Parmi les autres cycles créés dans les années 1960, se signalent les “Chroniques de Gor “(parues en deux périodes : 1966-1988 et 2002-2021), un cycle inspiré de celui de Barsoom d’Edgar Rice Burroughs, signé John Norman, un pseudonyme utilisé par un professeur de philosophie ! Ces Chroniques racontent les aventures de Tarl Cabot, un professeur britannique expert au maniement de l’épée, transporté (comme, avant lui, John Carter) sur la planète Gor (une planète invisible depuis la Terre puisque cachée par le Soleil). Un aspect tout à fait déplaisant de cette série, qui s’accentue avec les années, est l’apologie de la domination masculine sur la société, où est banalisé l’esclavage (avec la classe des Kajirae), y compris sexuel avec des pratiques évoquant le sadomasochisme et le BDSM !

Heroic fantasy au féminin

Tous les auteurs d’heroic fantasy ne partagent pas la vision de John Norman, heureusement ! Robert E. Howard avait déjà mis en scène des héroïnes (Agnès de Chastillon, Sonya la Rouge). Et les autrices ne manquent pas dans le domaine !

L’un des premiers romans d’heroic fantasy traduits en français a d’ailleurs été écrit par une femme, Leigh Brackett : L’épée de Rhiannon (1953 ; d’abord traduit sous le titre La porte vers l’infini, paru en 1957 dans la collection « Anticipation » des éditions Fleuve Noir), est une planetary romance située sur Mars, qui se situe dans la lignée du cycle de John Carter d’Edgar Rice Burroughs. Un voleur y est transporté au temps des rois martiens, et se retrouve impliqué dans la quête d’une épée légendaire.

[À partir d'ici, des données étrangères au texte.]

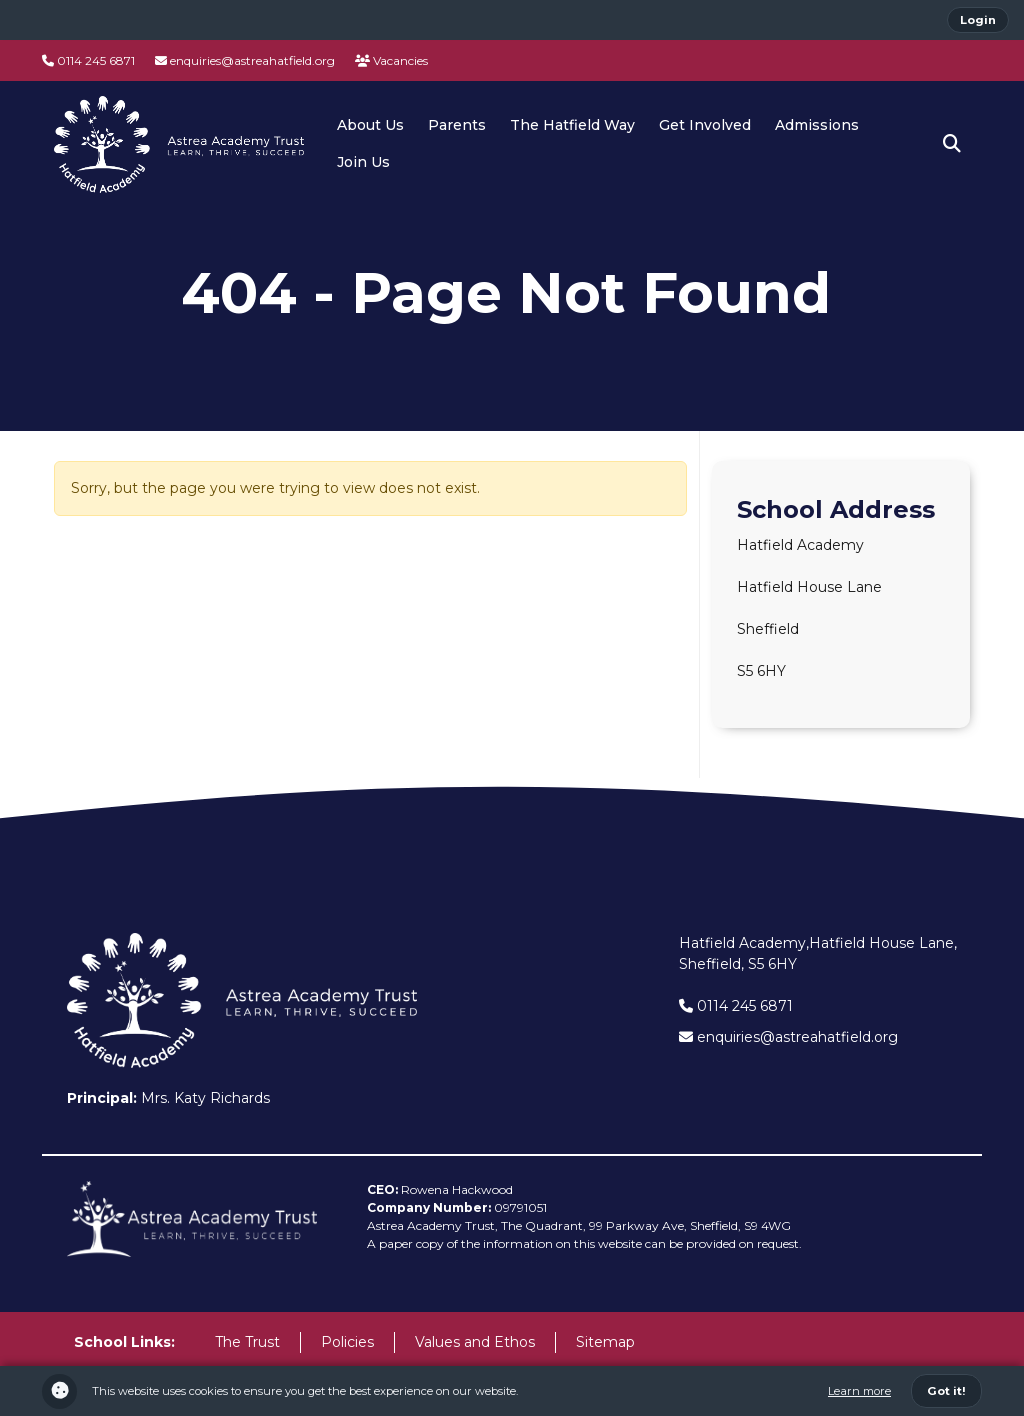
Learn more (859, 1391)
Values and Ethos (475, 1342)
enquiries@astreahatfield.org (245, 60)
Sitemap (605, 1342)
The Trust (247, 1342)
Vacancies (391, 60)
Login (978, 20)
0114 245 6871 (88, 60)
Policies (347, 1342)
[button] (952, 144)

Leigh Brackett a aussi utilisé un personnage récurrent, Eric John Stark, un orphelin recueilli par une tribu indigène de Mercure, qui grandit sous le nom de N’Chaka, « l’homme sans tribu ». On le trouve dans plusieurs histoires recueillies dans Le Livre de Mars (OPTA, « Club du Livre d’Anticipation » n°21, 1969), puis dans une trilogie qui a lieu sur Skaith, une planète située en dehors du système solaire (parue en livraisons dans la revue Galaxie, puis en volumes à la Librairie des Champs-Elysées dans la collection « Le Masque Science-Fiction » en 1976-1979).

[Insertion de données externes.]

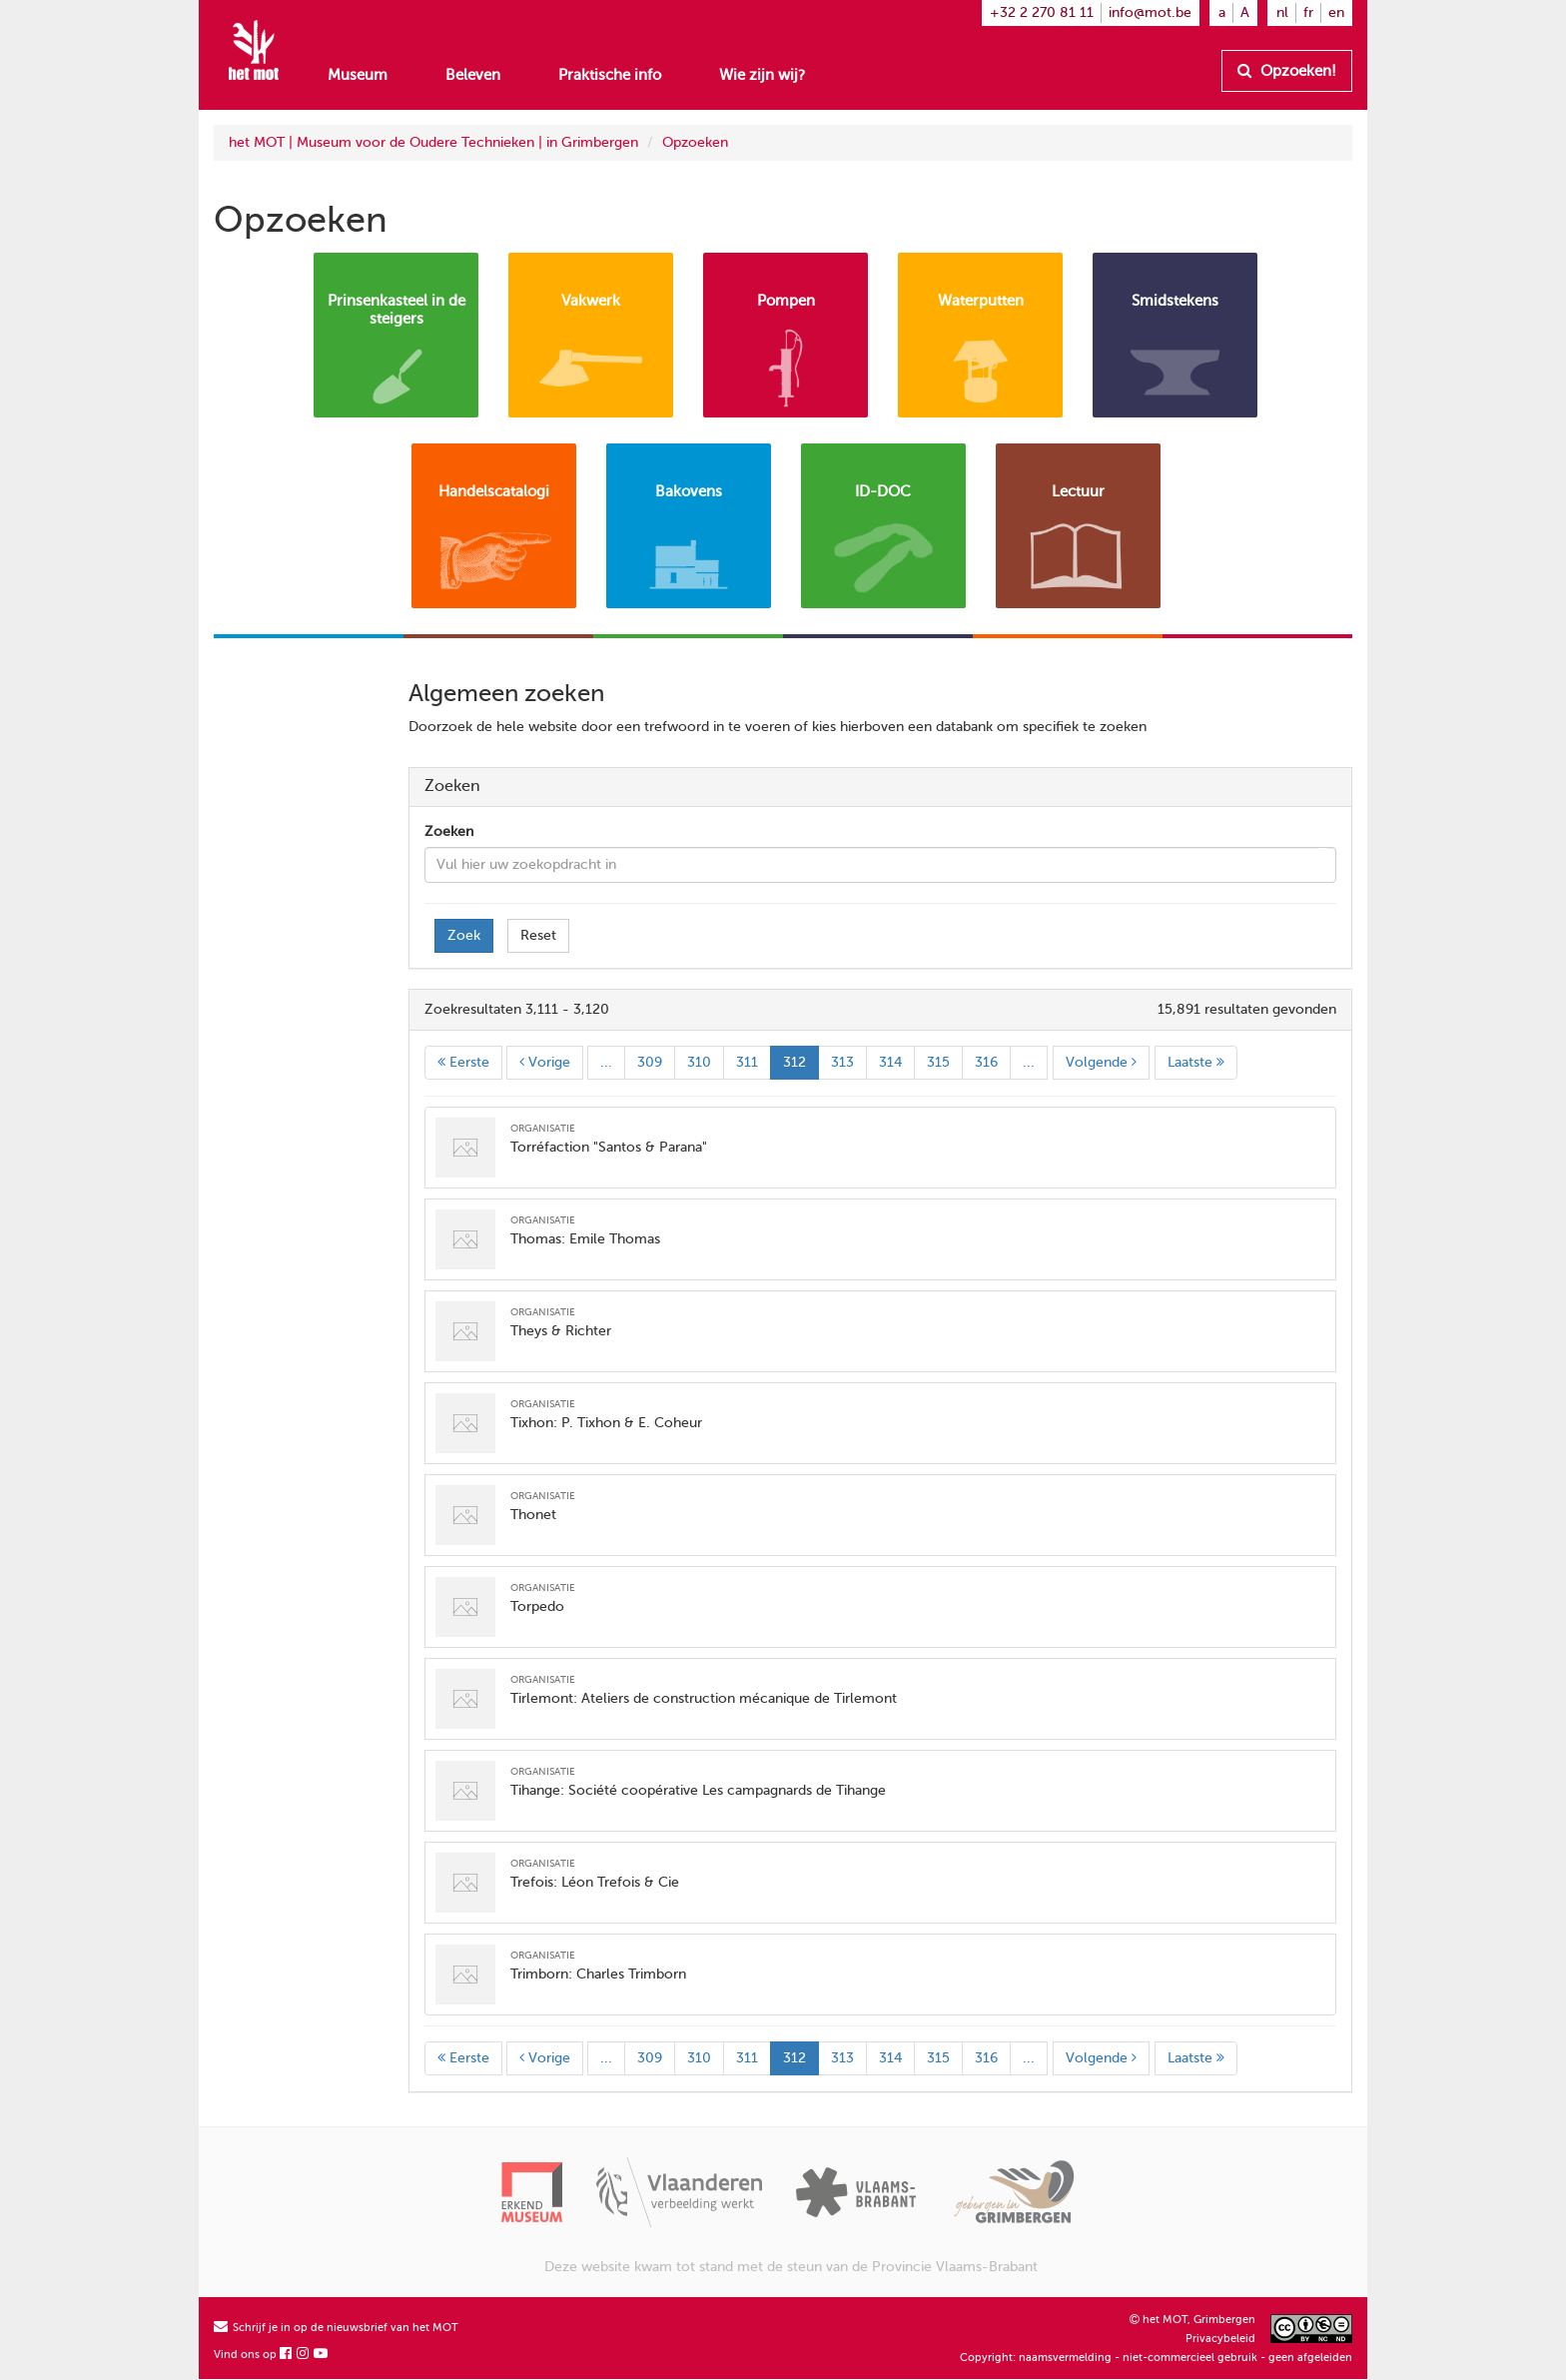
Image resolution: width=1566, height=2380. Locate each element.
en (1336, 12)
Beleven (472, 75)
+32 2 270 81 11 (1042, 12)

Plusieurs autres écrivaines se sont illustrées dans ce genre, qui ont aussi mis en scène des personnages féminins, et que l’on trouve presque toutes publiées par les éditions OPTA dans leur célèbre collection le Club du Livre d’Anticipation (que nous présentons un peu plus loin) :

C.L. (Catherine Lucille) Moore a créé en 1934 la première héroïne du genre, Jirel de Joiry, une châtelaine et guerrière vivant en France au Moyen-Âge, qui défend son domaine contre des conquérants masculins ou part à l’aventure.

Anne McCaffrey est l’autrice du “Cycle de Pern” (débuté en 1968). L’histoire se situe sur une ancienne colonie de la Terre, où les colons ont modifié génétiquement une espèce autochtone de dragons pour en faire de fidèles serviteurs des humains, ayant des pouvoirs de télépathie, chacun étant lié à un humain lors d’une cérémonie, et défendant la planète contre l’invasion d’organismes (les fils) venus de l’espace.

C.J. (Carolyn Janice) Cherryh est la créatrice du “Cycle de Morgane” (1976-1988), qui mêle science-fiction et heroic fantasy : une paria doit protéger des planètes contre une espèce qui fait régresser les mondes qu’ils occupent à un stade médiéval.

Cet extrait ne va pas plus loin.